Dec-2015 remark: Please note this is an old post. For better results with Hadoop, Impala, Hive... please use OBIEE 11.1.1.9 or later.
A colleague of mine, Tovit, has done a POC with OBIEE 11.1.1.7, on top of Hadoop (few Petabytes), using Hive. While she was working, I took the role of "fly on the wall" and did some documentation.

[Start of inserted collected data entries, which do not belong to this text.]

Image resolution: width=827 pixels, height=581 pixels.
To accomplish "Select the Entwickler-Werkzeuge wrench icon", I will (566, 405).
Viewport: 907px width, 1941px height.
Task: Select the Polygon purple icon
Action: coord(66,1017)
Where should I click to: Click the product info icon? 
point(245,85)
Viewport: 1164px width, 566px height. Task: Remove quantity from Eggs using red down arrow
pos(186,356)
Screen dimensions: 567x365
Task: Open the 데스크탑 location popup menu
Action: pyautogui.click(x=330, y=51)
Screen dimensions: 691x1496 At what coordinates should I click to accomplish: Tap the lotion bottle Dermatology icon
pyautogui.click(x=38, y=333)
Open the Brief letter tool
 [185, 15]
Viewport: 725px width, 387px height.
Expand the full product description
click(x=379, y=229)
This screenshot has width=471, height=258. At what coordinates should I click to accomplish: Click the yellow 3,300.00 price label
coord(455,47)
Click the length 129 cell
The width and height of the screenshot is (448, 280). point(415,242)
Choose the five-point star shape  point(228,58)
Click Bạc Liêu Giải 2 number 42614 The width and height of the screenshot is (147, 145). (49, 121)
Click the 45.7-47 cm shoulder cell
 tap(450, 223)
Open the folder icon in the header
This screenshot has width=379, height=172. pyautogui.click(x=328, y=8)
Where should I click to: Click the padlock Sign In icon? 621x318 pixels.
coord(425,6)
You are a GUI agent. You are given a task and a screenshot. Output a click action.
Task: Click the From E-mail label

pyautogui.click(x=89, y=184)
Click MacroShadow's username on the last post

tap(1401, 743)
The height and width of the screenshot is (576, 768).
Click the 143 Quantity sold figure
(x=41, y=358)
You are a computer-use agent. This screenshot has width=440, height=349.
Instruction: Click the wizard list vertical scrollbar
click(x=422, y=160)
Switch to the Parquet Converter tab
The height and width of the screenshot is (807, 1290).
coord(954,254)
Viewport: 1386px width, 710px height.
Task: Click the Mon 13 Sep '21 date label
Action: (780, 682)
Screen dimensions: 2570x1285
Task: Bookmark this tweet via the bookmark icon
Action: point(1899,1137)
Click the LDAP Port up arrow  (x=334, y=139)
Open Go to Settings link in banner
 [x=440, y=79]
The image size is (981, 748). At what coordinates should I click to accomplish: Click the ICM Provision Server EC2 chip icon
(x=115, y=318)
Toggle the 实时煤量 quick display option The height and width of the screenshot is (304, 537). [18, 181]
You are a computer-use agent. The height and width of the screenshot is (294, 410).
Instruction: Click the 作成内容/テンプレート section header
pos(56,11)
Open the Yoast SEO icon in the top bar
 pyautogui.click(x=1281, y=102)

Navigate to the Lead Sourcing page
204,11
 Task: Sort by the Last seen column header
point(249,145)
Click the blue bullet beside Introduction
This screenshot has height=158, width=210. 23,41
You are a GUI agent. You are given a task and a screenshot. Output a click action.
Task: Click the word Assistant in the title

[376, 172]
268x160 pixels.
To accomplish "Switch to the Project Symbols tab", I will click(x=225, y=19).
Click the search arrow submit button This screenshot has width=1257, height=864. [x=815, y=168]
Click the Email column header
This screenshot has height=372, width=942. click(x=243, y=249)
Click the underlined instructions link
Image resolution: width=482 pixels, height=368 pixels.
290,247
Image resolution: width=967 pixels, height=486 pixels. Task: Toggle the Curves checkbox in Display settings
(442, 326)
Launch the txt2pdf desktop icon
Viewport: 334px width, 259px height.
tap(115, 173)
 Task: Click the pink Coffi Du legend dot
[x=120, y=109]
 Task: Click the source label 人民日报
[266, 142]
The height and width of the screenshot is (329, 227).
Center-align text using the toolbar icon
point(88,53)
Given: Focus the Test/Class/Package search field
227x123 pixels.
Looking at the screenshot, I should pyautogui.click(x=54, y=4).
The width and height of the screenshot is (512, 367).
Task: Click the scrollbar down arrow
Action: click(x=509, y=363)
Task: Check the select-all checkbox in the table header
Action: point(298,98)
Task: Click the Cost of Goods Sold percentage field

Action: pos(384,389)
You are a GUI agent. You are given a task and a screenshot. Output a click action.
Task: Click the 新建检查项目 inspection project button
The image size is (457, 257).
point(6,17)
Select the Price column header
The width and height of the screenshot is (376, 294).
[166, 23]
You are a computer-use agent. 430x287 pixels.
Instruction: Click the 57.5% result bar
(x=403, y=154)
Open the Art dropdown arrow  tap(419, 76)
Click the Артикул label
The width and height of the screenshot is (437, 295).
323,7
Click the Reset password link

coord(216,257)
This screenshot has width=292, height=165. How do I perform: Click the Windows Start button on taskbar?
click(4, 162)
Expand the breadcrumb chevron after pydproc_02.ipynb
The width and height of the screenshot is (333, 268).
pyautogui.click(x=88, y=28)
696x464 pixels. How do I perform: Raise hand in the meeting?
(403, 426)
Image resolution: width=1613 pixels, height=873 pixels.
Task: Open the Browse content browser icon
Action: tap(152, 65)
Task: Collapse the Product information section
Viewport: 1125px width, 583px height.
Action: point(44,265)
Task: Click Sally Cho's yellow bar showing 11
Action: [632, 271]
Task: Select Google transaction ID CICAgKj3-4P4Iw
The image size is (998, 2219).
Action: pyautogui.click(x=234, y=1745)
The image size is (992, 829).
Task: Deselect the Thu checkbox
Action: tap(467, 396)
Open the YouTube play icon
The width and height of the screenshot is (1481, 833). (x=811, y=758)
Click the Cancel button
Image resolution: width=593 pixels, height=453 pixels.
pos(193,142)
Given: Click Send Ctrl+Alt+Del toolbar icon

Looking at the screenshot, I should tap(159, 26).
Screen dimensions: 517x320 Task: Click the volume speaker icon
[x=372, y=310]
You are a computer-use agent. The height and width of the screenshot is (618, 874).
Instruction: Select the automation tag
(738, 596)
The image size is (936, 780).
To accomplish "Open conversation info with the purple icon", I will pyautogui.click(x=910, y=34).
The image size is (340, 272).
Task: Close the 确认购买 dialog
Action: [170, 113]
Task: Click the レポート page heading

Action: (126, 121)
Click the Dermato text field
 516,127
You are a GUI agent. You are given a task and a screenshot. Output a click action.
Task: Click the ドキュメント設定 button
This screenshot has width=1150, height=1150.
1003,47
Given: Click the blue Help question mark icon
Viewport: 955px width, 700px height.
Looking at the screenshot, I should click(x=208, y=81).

There are 3 good sources for relevant information at the moment:
1. From Support.oracle.com, the note OBIEE 11g: Using Oracle Hadoop ODBC Driver with BI Administration Tool [ID 1520733.1].
2. Oracle Documentation
here.
Since I mostly write this blog for myself, I wanted it to be slightly more detailed than that blog.
The guideline is to use
OBIEE on Linux if you want to work with Hadoop. Why? A good reason is
"because the people that developed the product tells you so". I can add
one more, we tried it on Windows box as well and Linux OBIEE works much
better.
The support note "describes how to use the Oracle Apache Hadoop Hive ODBC Driver with the Oracle BI Administration tool for the purpose of creating Oracle BI metadata from Hadoop Data sources" and attach 32-bit and 64-bit versions of the driver. So download the ODBC drivers for Hive from this note and install them on your Administrator PC.
Remember to run the install.bat as Windows Administrator (otherwise you can't have access to registry). So the result is:
Run the Data sources(ODBC) from Control Panel / Administrative Tools on Windows. Under System DSN Add a new data source of Apache Hadoop Hive.
Fill relevant data, while Port and Database refer to Hive definitions:
We didn't change the defaults for the other tabs.
Now from the client OBIEE Administration you can import the data structure using the Hadoop Hive ODBC definition (File -> Import Metadata -> ODBC 3.5).
After the import change the Database definition to Apache Hadoop.
Leave the connection pool to be ODBC 2.0.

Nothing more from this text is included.